As we stated earlier, we can repair the floor for you but it would need
to be at your expense. It you would like, we can quote you what that
would be. "

Well, the problem was obvious but they did nothing to address.
They stated that they do not know what caused the problem.
Then, they had the nerve to tell me that they would fix the problem (that they don't understand) at my expense.

I am still contemplating lawsuit but do not have the time to take off of work to deal with them.

In addition, [snip] does not have any understanding of the technical aspects of flooring and can not effectively advise you on a purchase. The contacts at B & C Floor Store contacts are [snip].
Comments:7 Replies - Latest reply on 2008-09-28
Posted by Sparticus on 2008-09-16:
I actually think your floors look pretty good! We have hardwood floors (2 years old) and ours have slight separation gaps like yours... I think it is pretty normal...

Just my opinion!
Posted by portsmouthNHCustomer on 2008-09-16:
I have 7 photos and only one was posted. At this time, many of the gaps between boards are over 1/2 centimeter. In the colder weather I can expect it to be worse. I had company last week and some of the people's first reaction to the floor was "who did this horrible job?".

Also keep in mind this is a floating engineered floor. These separations are not as typical as they are with hardwood floors.
Posted by Sparticus on 2008-09-16:
Half a centimeter is quite large. What is a floating engineering floor? Does that mean it is not real hardwood?
Posted by Nohandle on 2008-09-16:
Sparticus, I believe it might be a hardwood laminate which, not as expensive as solid hardwood, is not inexpensive. If that is the case the subfloors do in fact have to be prepared beforehand. If a laminate, the planks have grooves that fit perfectly together and there should be no space between the planks. Normally with a laminate the floating floor expression is used. If it is solid hardwood I would expect some separation with time but not with a brand new floor.
Posted by Sparticus on 2008-09-17:
Thanks Nohandle. Learned something new! =)
Posted by portsmouthNHCustomer on 2008-09-28:
An engineered floor is no a laminate floor.
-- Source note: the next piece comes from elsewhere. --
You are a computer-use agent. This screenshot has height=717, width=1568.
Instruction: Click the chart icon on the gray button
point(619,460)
It means the wood is engineered. This floor is all hickory wood and is a higher end line of Bruce flooring. The planks are not nailed or glued to the floor. Rather, they snap together so the the each plank is completely flush and the whole floor "floats" above the sub surface. The only reasons for the planks to separate are milling defects or poor installation. The Bruce rep ruled out a milling problem and an independant floorer easily identified the installation problem. The pressure of walking on the floor (with an ill prepared subfloor) pulled the planks apart. The only fix for this is to pull up the existing floor, spread concrete on the subfloor to level it, and re install the floor. If the installer is careful, and numbers each plank to retain their original position, this can be done in a day.
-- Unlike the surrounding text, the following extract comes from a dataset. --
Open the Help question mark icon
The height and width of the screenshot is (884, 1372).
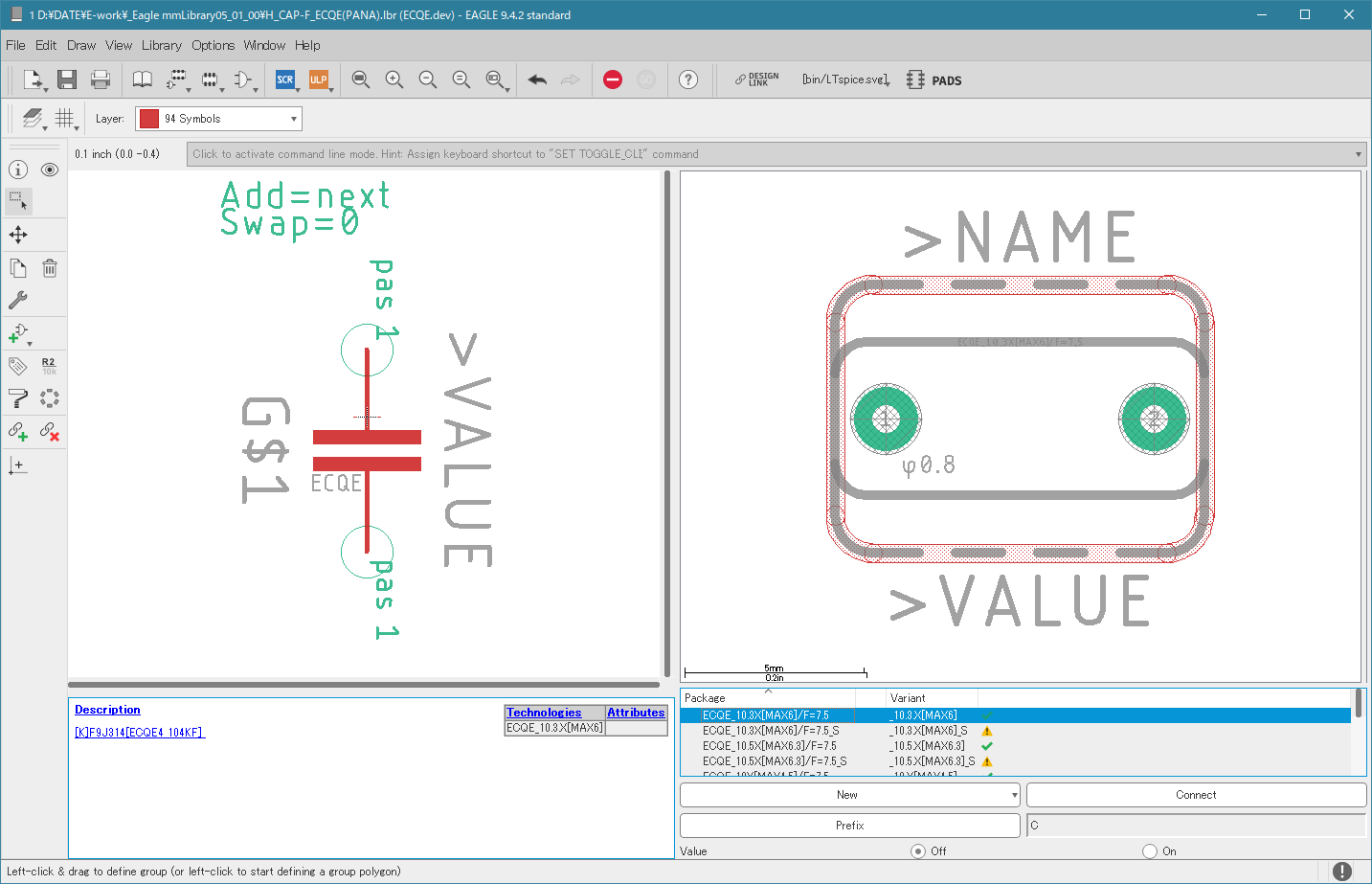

I paid a premium to B & C Floor Store to ensure my subfloor was sufficient. My house is only 13 years old and there was only slight warping with the plywood subfloor. All I ask of this company is to do the job correctly. They continue to insist that something unexplainable happened and that it is my fault.
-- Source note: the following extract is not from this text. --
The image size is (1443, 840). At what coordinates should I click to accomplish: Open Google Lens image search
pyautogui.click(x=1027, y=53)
This is why I urge others NOT to enlist the services of B & C Floor Store.
Posted by Nohandle on 2008-09-28:
Thanks for coming back and adding that it was the Bruce brand flooring. The installation appears to be the same as with a Wilsonart laminate, and they are not cheap either. I have several friends with that type of flooring in their homes. The floor has to be properly prepared, then a thin foam cushion of some sort is laid on top, adhesive is applied at the fitting grooves and the planks fit together perfectly. They are not glued or nailed to the floor either. At any rate, I agree it's a terrible installation.